- Task -
Exclude the pictures, then quote exactly the lines from the one holding "Select the United" through the last line of the records.

(Collected data)
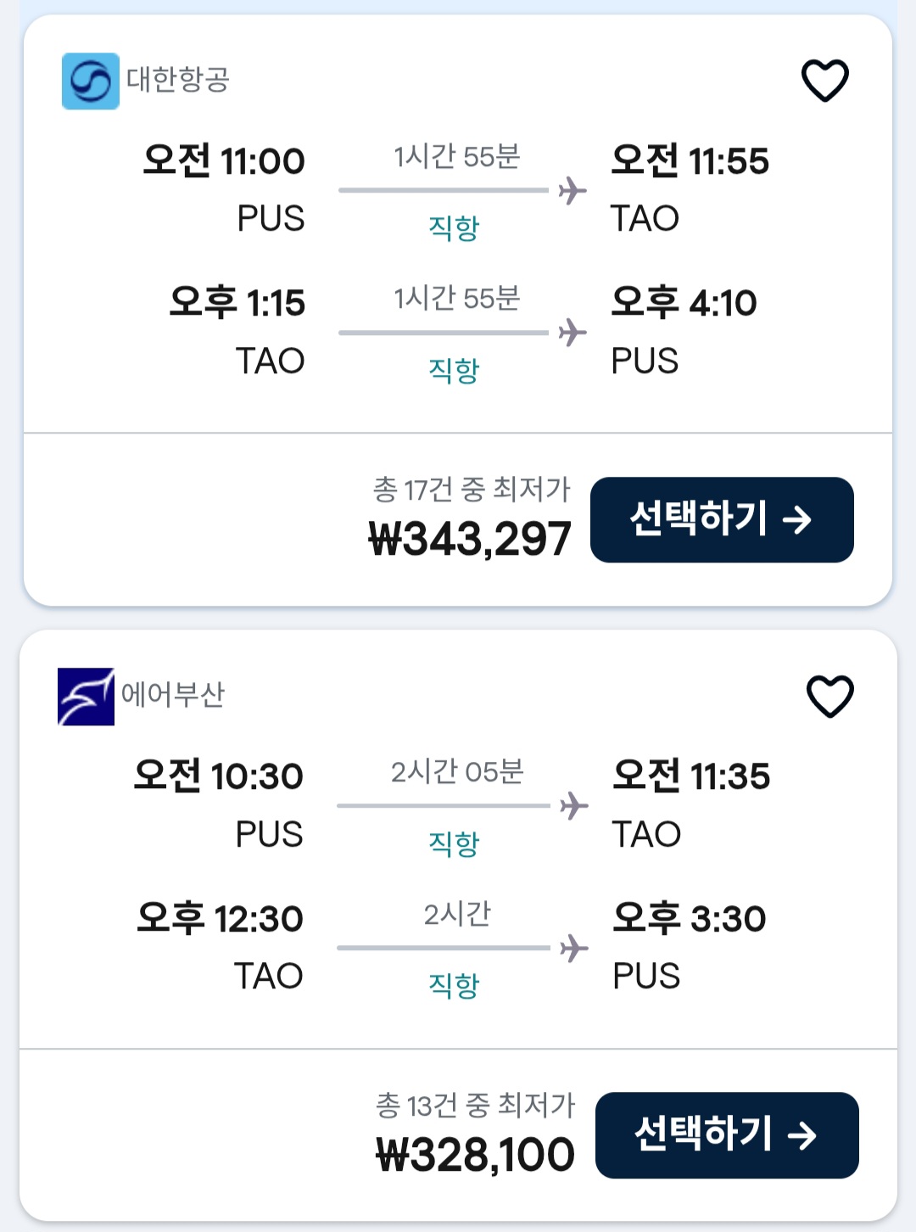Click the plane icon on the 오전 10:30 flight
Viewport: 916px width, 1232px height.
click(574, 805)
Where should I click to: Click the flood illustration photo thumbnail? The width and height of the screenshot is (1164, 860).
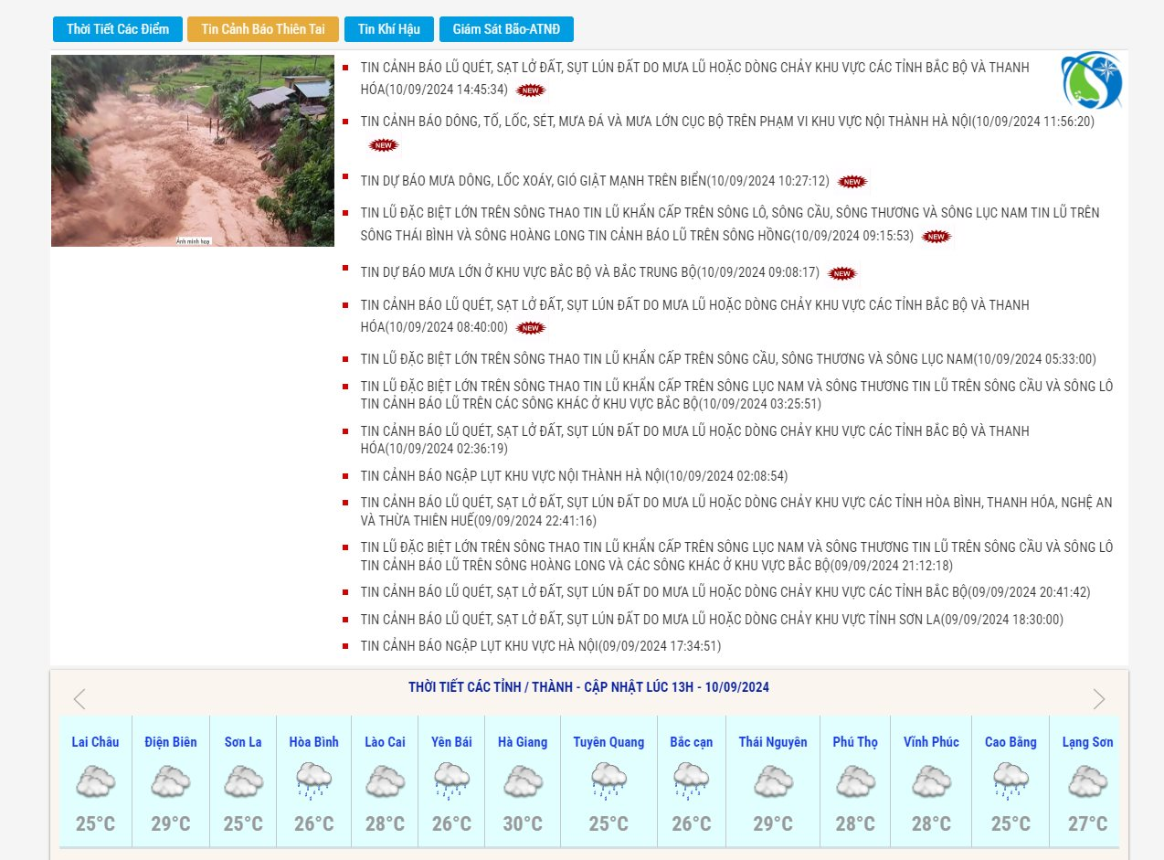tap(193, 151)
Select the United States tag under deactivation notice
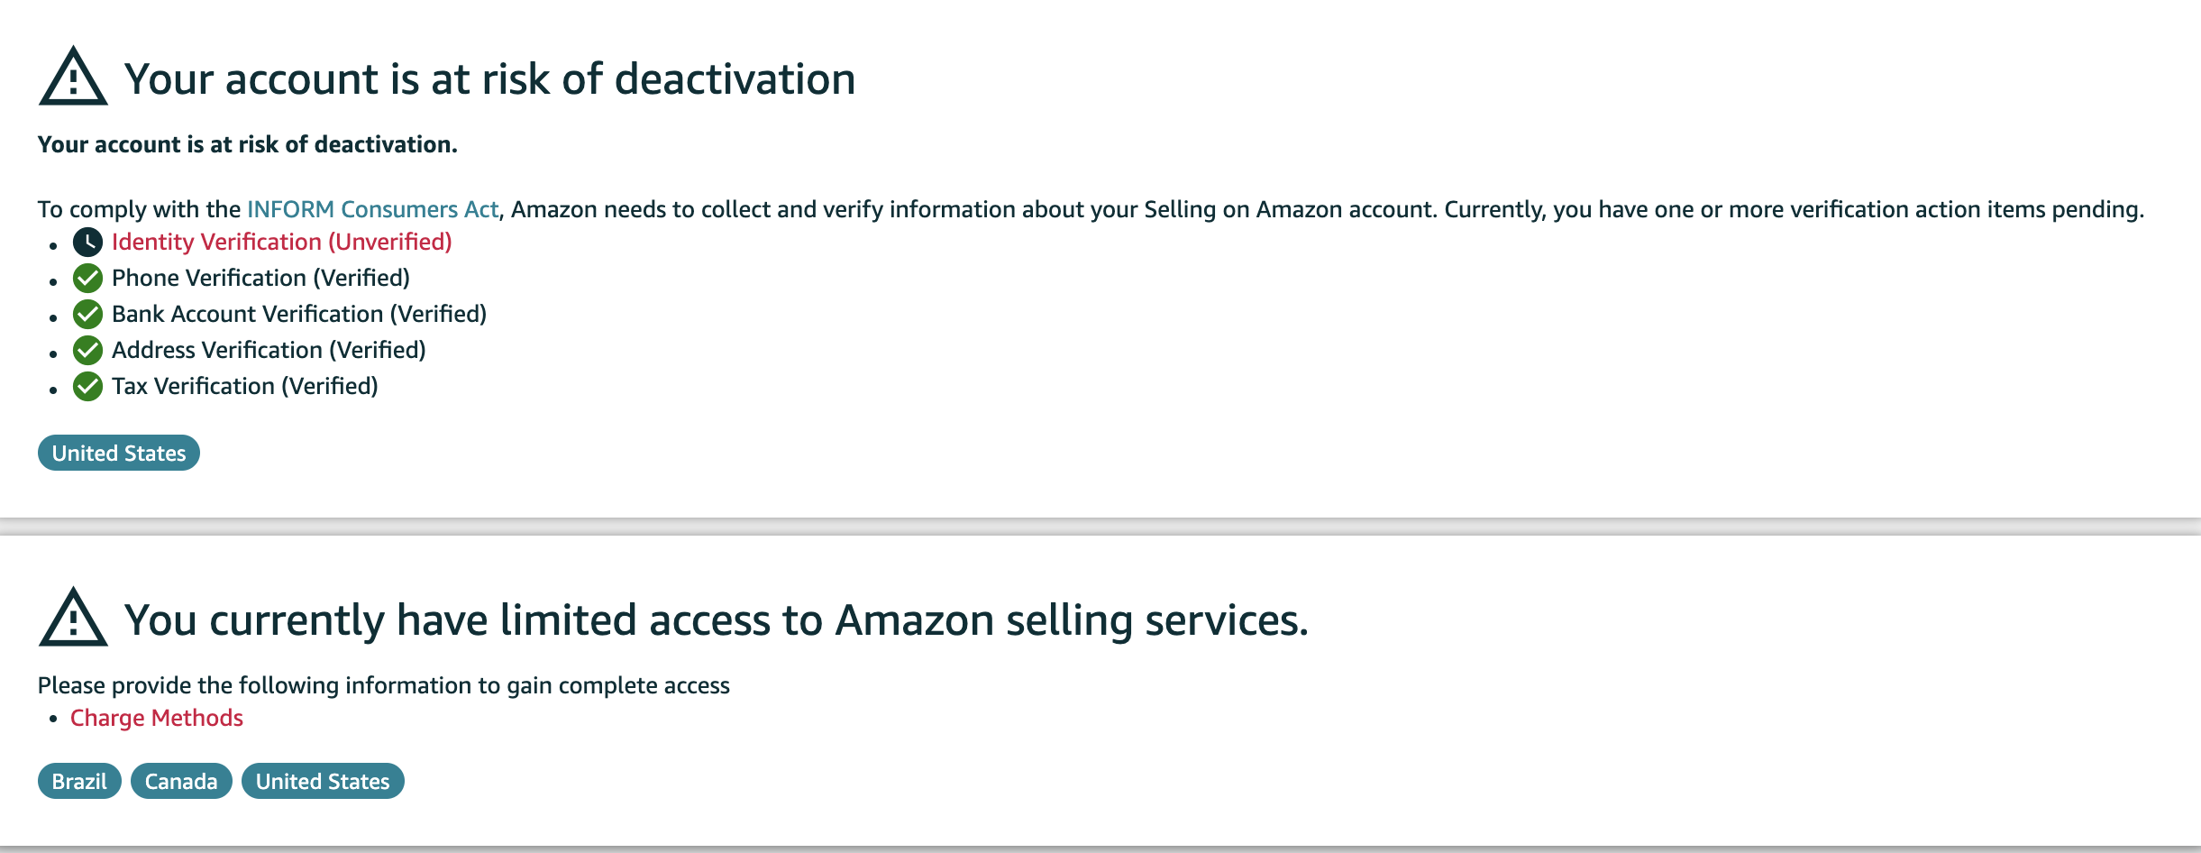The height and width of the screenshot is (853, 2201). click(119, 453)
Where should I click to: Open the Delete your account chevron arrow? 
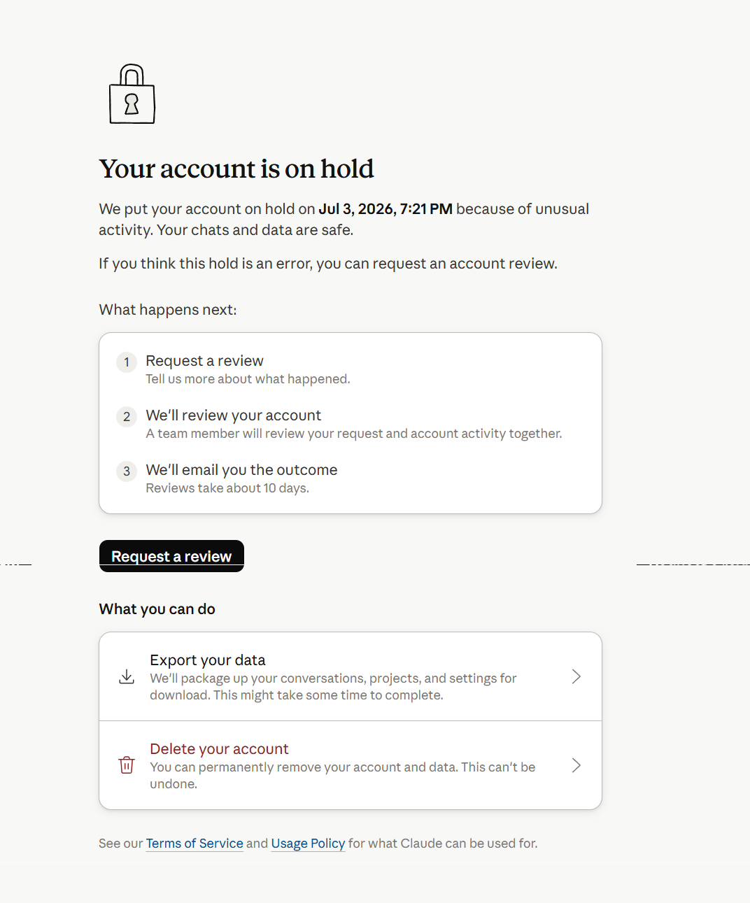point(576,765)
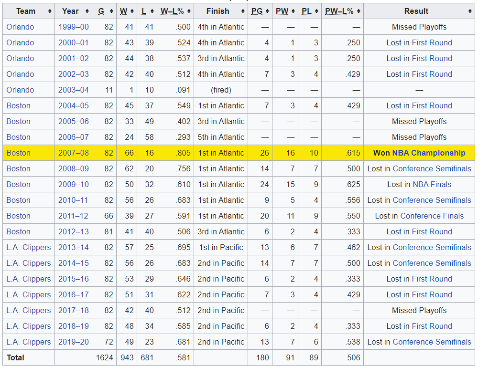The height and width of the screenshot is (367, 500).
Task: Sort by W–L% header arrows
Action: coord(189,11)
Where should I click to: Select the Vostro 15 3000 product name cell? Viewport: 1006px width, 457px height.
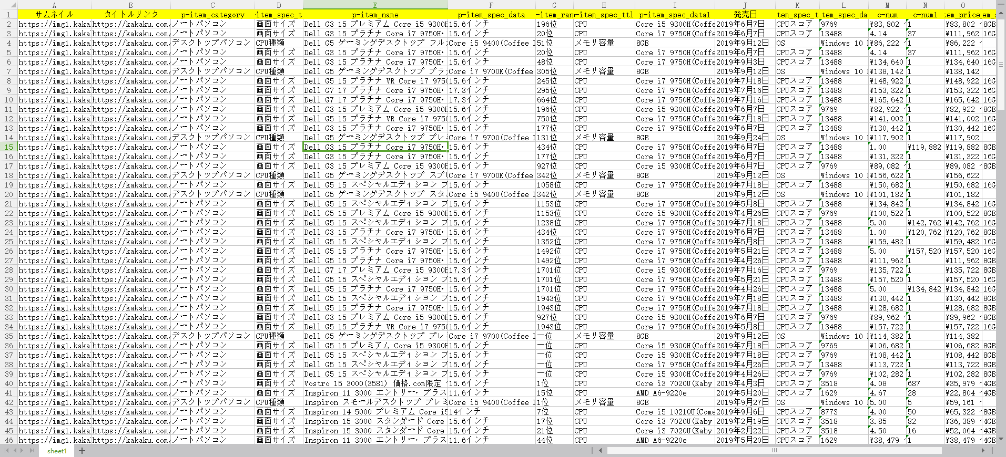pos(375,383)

- Solution for this problem -
Select the United States tag under deactivation notice
The height and width of the screenshot is (853, 2201). click(119, 453)
Where should I click to: Open the Delete your account chevron arrow? 
point(576,765)
The height and width of the screenshot is (367, 500).
Task: Sort by W–L% header arrows
Action: coord(189,11)
Where should I click to: Select the Vostro 15 3000 product name cell? Viewport: 1006px width, 457px height.
pos(375,383)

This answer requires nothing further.